-- START OF EXTRACTED RECORDS --

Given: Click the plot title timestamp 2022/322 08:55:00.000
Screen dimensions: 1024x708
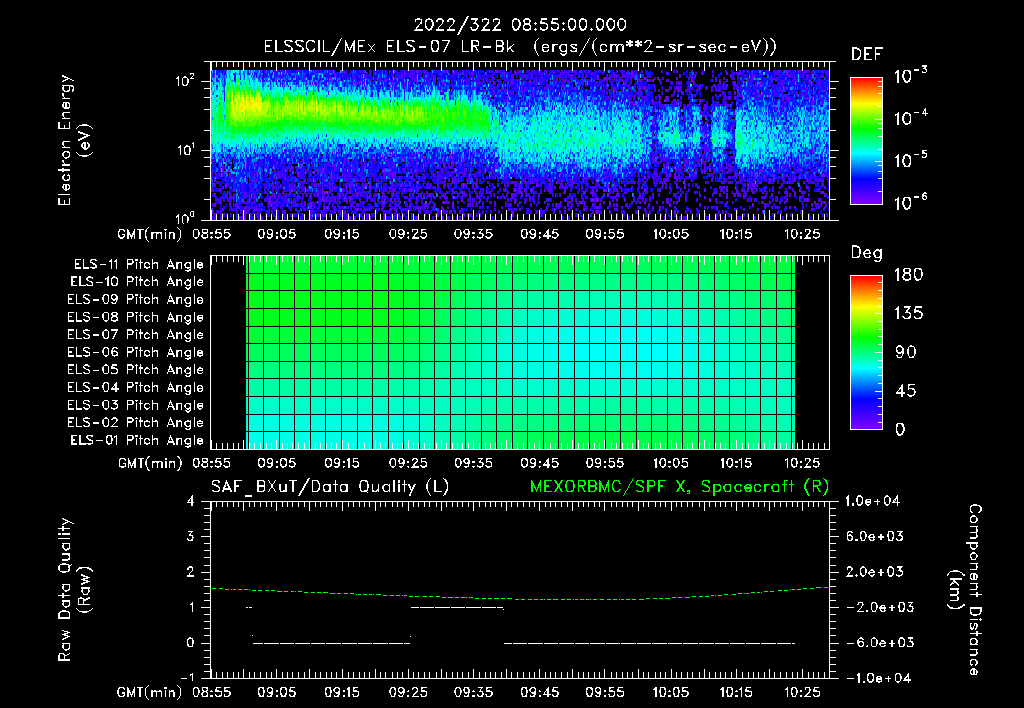Looking at the screenshot, I should pos(520,25).
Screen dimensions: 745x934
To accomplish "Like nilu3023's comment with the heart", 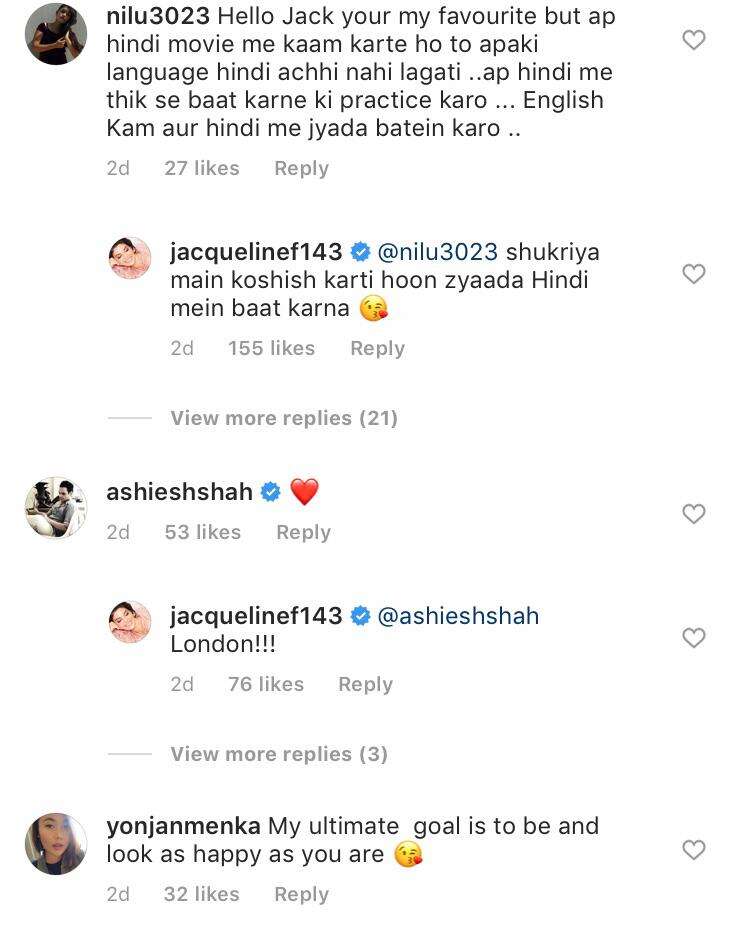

-- END OF EXTRACTED RECORDS --

▸ **YOUR INSTRUCTIONS**
Put every line of the rows above into a numbered list, skipping blank lines and leaving the pictures out.

▸ **THE SOLUTION**
1. Given: Click the plot title timestamp 2022/322 08:55:00.000
2. Screen dimensions: 1024x708
3. Looking at the screenshot, I should pos(520,25).
4. Screen dimensions: 745x934
5. To accomplish "Like nilu3023's comment with the heart", 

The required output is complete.